In a BST, for any node, all nodes in its left subtree have smaller values, and all nodes in its right subtree have larger values. This means:

  • If a node’s value is less than low, all nodes in its left subtree are also less than low and should be removed.
  • Similarly, if a node’s value is greater than high, all nodes in its right subtree are also greater than high and should be removed.

With this in mind, we can avoid unnecessary traversals and directly prune large portions of the tree.

Solution Approach

We use a recursive approach to trim the BST efficiently:

  1. Base Case: If the current node is null, return null.
  2. Node Value Less Than low:
    • Since all nodes in the left subtree are even smaller, we can skip the left subtree entirely.
    • Recursively trim the right subtree and return its result.
  3. Node Value Greater Than high:
    • All nodes in the right subtree are even larger, so we skip the right subtree.
    • Recursively trim the left subtree and return its result.
  4. Node Value Within Range:
    • Recursively trim both left and right subtrees.
    • Set the returned results as the node’s new left and right children, respectively.
    • Return the current node.

This approach ensures we only process relevant parts of the tree and avoid unnecessary work, thanks to the BST structure.

Example Walkthrough

Consider the following BST and the range low = 1, high = 3:

        3
       / \
      0   4
       \
        2
       /
      1
  
  1. Start at root (3): 3 is within [1, 3], so we trim its left and right subtrees.
  2. Left child (0): 0 < 1, so we trim its right subtree (skip the left).
  3. Right child of 0 is 2: 2 is in range, so we trim its left and right.
  4. Left child of 2 is 1: 1 is in range, so we trim its left and right (both null).
  5. 2's right is null.
  6. So, 2's left is 1, right is null. 0's right becomes 2. 0 is out of range, so we replace 0 with its right subtree (2).
  7. Back to root 3: right child is 4, which is > 3, so we trim its left subtree (which is null), and replace 4 with null.
  8. Final tree:
            3
           /
          2
         /
        1
        

All nodes now have values within [1, 3], and the BST property is preserved.

Time and Space Complexity

Brute-force approach: If we performed a full traversal and built a new tree, the time complexity would be O(N), and space complexity O(N) due to creating new nodes.

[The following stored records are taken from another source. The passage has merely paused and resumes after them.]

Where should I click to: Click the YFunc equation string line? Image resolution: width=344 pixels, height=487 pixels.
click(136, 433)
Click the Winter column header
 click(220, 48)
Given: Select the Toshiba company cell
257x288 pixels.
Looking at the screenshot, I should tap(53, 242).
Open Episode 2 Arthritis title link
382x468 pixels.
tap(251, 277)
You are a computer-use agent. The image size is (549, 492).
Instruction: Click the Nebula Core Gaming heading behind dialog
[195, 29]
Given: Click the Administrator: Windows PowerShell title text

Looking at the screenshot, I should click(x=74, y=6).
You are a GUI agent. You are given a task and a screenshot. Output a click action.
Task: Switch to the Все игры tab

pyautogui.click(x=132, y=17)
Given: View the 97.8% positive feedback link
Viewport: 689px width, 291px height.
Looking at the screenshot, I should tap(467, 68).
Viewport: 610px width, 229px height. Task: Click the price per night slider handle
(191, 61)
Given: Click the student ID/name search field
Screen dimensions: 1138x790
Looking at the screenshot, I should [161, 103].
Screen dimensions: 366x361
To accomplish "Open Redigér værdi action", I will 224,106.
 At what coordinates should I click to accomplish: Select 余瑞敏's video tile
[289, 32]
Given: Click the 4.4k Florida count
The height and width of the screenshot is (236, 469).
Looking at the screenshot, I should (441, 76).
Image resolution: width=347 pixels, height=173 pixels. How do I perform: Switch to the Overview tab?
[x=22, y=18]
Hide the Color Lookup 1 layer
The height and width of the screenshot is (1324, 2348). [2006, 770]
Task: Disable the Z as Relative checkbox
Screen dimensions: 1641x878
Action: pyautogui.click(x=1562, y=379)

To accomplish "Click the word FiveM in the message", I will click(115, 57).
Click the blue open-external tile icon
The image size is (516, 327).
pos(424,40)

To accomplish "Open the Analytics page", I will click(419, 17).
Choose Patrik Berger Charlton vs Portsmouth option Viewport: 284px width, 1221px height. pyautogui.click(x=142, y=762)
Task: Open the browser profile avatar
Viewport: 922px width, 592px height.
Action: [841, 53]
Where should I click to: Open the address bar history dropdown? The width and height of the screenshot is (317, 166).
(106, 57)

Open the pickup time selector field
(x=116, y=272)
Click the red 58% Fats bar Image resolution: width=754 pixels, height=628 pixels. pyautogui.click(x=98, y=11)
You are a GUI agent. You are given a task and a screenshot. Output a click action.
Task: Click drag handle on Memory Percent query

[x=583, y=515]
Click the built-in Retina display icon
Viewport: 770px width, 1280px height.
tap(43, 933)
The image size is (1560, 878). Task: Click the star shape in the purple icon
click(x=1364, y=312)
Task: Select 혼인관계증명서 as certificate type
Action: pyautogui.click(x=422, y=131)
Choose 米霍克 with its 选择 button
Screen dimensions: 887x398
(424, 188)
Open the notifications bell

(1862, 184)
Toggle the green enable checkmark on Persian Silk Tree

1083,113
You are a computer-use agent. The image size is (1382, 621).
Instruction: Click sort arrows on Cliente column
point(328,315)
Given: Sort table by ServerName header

Optimized approach (as above):

  • Time Complexity: O(N), where N is the number of nodes in the tree. Each node is visited at most once.
  • Space Complexity: O(H), where H is the height of the tree (for recursion stack). In the worst case (completely unbalanced), H = N; in the best case (balanced), H = log N.

We do not create new nodes, so extra space is only needed for recursion.

Summary

By leveraging the properties of a binary search tree, we can efficiently trim nodes outside the desired range with a simple recursive algorithm. The key insight is to skip entire subtrees when a node is out of range, rather than checking every node individually. This results in an elegant and efficient solution that preserves the BST property and only requires O(N) time and O(H) space.